Henrike Waldburg: Unsere Marktstudie, die wir gemeinsam mit bulwiengesa durchgeführt haben, lässt den Schluss zu, dass Transformationsimmobilien künftig eine große Rolle bei der Erreichung von Klimaschutzzielen und angesichts wachsender ESG-Anforderungen spielen werden. Bei Transformationsimmobilien handelt es sich um Gewerbeliegenschaften mit Nutzungsmischung, die häufig revitalisiert oder umgenutzt wurden und in guten innerstädtischen Lagen zu finden sind. Insbesondere die Innenstädte unterliegen ja zurzeit einem Transformationsprozess, der schon vor der Corona-Pandemie begonnen hat, sich jetzt aber beschleunigt. Es zeigt sich immer mehr, dass die Monokultur von Einzelhandel und Büro nicht mehr zukunftsfähig ist: Tagsüber belebt, nachts verwaist. Dieses städtebauliche und immobilienwirtschaftliche Leitmotiv der vergangenen Jahrzehnte gerät  zunehmend unter Druck. Immobilienwirtschaft und Kommunen sind gleichermaßen gefragt, Strategien zu entwickeln, Strukturen und Nutzungskonzepte zu etablieren, die auch künftig flexibel auf Veränderungen des Marktes reagieren können. Die verantwortungsbewusste Transformation von nicht mehr marktgerechten Immobilien kann dazu einen wichtigen Beitrag leisten.

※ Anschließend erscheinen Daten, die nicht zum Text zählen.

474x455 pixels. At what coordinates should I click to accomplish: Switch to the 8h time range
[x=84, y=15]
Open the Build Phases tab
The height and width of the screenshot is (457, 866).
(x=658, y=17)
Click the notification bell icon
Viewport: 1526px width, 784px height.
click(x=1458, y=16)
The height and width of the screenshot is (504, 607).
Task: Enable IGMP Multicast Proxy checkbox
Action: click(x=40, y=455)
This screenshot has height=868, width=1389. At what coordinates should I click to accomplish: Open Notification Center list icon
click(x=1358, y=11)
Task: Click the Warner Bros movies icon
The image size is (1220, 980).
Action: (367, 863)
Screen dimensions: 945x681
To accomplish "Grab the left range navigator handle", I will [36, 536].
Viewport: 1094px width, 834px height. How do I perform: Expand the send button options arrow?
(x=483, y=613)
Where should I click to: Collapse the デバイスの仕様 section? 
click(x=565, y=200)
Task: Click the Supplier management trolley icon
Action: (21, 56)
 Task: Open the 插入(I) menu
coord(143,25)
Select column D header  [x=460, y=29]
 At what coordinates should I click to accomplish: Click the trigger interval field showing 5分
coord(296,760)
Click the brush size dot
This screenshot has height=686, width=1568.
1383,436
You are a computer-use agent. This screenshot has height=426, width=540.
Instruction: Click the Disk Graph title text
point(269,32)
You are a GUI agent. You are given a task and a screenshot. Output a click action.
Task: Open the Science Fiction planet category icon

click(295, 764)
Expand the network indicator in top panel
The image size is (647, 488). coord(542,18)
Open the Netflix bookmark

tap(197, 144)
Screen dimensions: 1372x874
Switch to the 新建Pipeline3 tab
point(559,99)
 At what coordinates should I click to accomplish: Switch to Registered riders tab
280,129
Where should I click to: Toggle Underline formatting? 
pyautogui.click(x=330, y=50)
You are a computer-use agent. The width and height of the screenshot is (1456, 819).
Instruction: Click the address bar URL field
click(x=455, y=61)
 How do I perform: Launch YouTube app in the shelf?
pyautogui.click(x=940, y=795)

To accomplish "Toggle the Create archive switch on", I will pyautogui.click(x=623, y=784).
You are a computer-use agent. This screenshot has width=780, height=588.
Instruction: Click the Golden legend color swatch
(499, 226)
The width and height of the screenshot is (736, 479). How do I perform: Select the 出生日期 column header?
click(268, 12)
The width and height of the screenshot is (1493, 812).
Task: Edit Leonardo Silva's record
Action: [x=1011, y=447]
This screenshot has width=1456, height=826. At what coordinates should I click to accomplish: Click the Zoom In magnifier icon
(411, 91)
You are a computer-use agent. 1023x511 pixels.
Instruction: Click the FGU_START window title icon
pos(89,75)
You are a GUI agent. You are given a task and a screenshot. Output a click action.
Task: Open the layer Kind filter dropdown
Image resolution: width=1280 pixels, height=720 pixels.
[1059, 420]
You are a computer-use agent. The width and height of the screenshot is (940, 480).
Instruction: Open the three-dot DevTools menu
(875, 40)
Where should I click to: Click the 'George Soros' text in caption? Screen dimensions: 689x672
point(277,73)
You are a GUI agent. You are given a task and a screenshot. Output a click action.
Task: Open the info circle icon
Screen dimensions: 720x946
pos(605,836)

Bislang galt: Abriss und Neubau sind preisgünstiger als aufwändige Sanierung …
Das ist richtig – was die Retrospektive anbelangt. Transformation ist gegenüber Abriss und Neubau bislang meist nicht die kostengünstigere Variante – gleichwohl liegen die Vorteile schon jetzt klar auf dem Tisch. Eine zentrale Erkenntnis unserer Studie: Durch neue gesetzliche Regelungen steigt die wirtschaftliche Attraktivität der Transformation von Immobilien gegenüber Abriss und Neubau zunehmend. Bei einer ganzheitlichen Betrachtungsweise muss neben dem Energieverbrauch während des Lebenszyklus' der Immobilie auch die sogenannte graue Energie berücksichtigt werden, die bei der Erstellung verbraucht wird. Durch die Monetarisierung des Verbrauchs an grauer Energie nach Inkrafttreten der EU-Taxonomie werden sich die Kosten für den Neubau indirekt weiter erhöhen.

In den Innenstädten stehen zurzeit auch viele Handelsimmobilien im Fokus der Neuorientierung, weil sich der stationäre Handel mehr und mehr neu erfinden muss. Sind Handelsimmobilien geeignete Objekte für Transformationen?
Interessanterweise und obwohl es in dem Bereich gute Beispiele aus der Umnutzung von alten Warenhäusern gibt, ist das in der Praxis wohl nicht so. Unsere Studie zeigt anhand einer Analyse der RIWIS-Datenbank von bulwiengesa, dass – anders als die aktuelle Diskussion um die Zukunft des stationären Einzelhandels vielleicht vermuten ließe – Industrieimmobilien und Büros, die nicht mehr den Ansprüchen des Marktes entsprechen, in Summe häufiger eine Transformation erfahren als Handelsimmobilien. Rund die Hälfte der analysierten Transformationsimmobilien wird im Ergebnis als Mixed Use umgesetzt. Dabei sind Handel und Gastronomie nach wie vor die wichtigsten Bausteine mit 28 Prozent Anteil am Nutzungsmix. Ebenfalls wichtig sind Büronutzungen und Wohnen.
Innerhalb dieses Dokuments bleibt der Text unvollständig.